How Progressives Contribute to Gentrification

It is only natural that when the topic of gentrification comes up, that one envisions an evil businessman in a suit kicking low-income residents out of their town to make way for their Capitalistic intentions. The reason why this is natural is that that is actually what happens. And in that sense, I praise progressives for making a point to showcase the negative moral implications of gentrification.

In another sense, however, praise is the furthest thing we should be lending to progressives when it comes to gentrification: this sense is the one in which they directly contribute to the existence of gentrification. Even worse, it is the sense in which they directly contribute to the existence of gentrification, while simultaneously going to extreme measures to advertise their opposition to gentrification.

I once heard a former classmate of mine during my undergraduate degree who lived in Harlem state that, “I am going to move to Bushwick, Brooklyn. I don’t want to keep contributing to gentrification in Harlem.” I wish that this was a caricature, but sadly it is not. In any case, I believe this non-caricature illustrates the core of the problem: progressives directly contribute to a socio-economic process, while simultaneously moralizing about their distaste for this process.

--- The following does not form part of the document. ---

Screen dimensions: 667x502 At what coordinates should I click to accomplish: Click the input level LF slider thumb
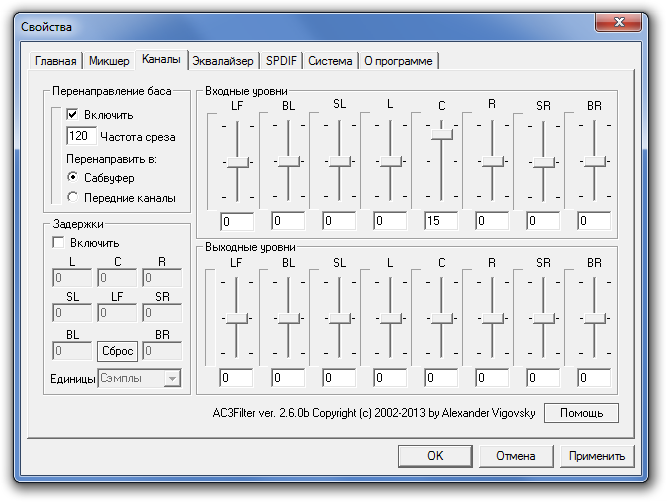237,163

“How do progressives contribute to gentrification?” one might ask. Academics ranging from economists, political scientists, sociologists, and those in urban studies agree on a stage-model conceptualization of the process of gentrification over time. To editorialize this model a bit, the first thing that happens when the process of gentrification begins is that a low-income neighborhood — which usually has a lot of business-sized rent space open and is typically populated by mostly people of color — -is discovered by the creative types, like artists and musicians. Due to this influx of people, the area grows in social capital. It is now “cool” to live in such a place because that’s where all the artists are. Policymakers might get wind of this and act to invest in infrastructure; business people or small business owners with a lot of money might find out about this neighborhood and wish to set up their business in the area, as areas with high social-capital quite readily draw in customers.

By this time in the process, you will see a low-income neighborhood that looks as if it were catapulted into a different neighborhood and fused slightly with it. Laundromats, bodegas, and nail-salons mixed up with thrift shops, high-end restaurants, expensive coffee-shops, and health food stores. At this stage, the housing in the area is still quite affordable. Landlords have not yet raised rent prices. Because of this, young adult yuppies — the majority of whom “possess” progressive principles — begin to move into the neighborhood, making it an even “cooler” place to be. Yuppies outside of the neighborhood begin to hear that their friends have moved to the neighborhood, which on top of the cheap housing and ready access to high-quality small-businesses, creates a huge incentive for more yuppies to move into the neighborhood — which they do.

By this point, the neighborhood is beyond “cool.” The cultural capital of the neighborhood is at an all-time high. Because of this, rent prices begin to rise and the original residents of the neighborhood — usually, people of color — are displaced. Generally, most of the yuppies stick around for a while when this happens.

If “black lives matter,” why are those who are chanting that mantra directly contributing to the degradation of black lives by pushing them out of their neighborhoods? The hypocrisy here is blatant and the moralizing is even more blatant. How can so many articles have been written about how much progressives hate gentrification when they are one of the major driving forces of it?

To quote from Ta-Nahisi Coates’ We Are Eight Years in Power,

I know that “gentrification” is but a more pleasing name for white supremacy, is the interest on enslavement, the interest on Jim Crow, the interest on redlining, compounding across the years, and these new urbanites living off of that interest are, all of them, exulting in a crime. To speak the word gentrification is to immediately lie.

The sad irony is that the same progressives who sip their soy lattes in Bushwick cafes while black families are forced to move — to where? They don’t know! — will moralistically quote Coates, almost as if he is God, without realizing that they are directly contributing to the euphemistic version of white supremacy.

The state-of-affairs of progressive hypocrisy with regard to gentrification is truly a disgrace. On the one hand, it is a disgrace to intellectual honesty. Do not preach what you cannot practice — especially when you shun others (though, not your own, but only your perceived enemies) for not practicing your pseudo-values. On the other hand, it is a disgrace to the very people you claim to be champions of. People of color are not happy about gentrification for obvious reasons; progressives, you are disregarding black lives when you blind yourself to the reality of your contribution to gentrification. It is a moral tragedy that such disregard stems from pure comfort. In fact, there ought to be shame attached to the fact that one moralizes about bolstering black lives, within the context of making the lives of people of color more difficult by displacing them. Most of the time, this displacement is permanent. How could you sit back and scream “black lives matter” when you are actively contributing to the permanent displacement of black lives for your own egoistic indulgences?

Brothers and sisters; comrades, and friends: shame!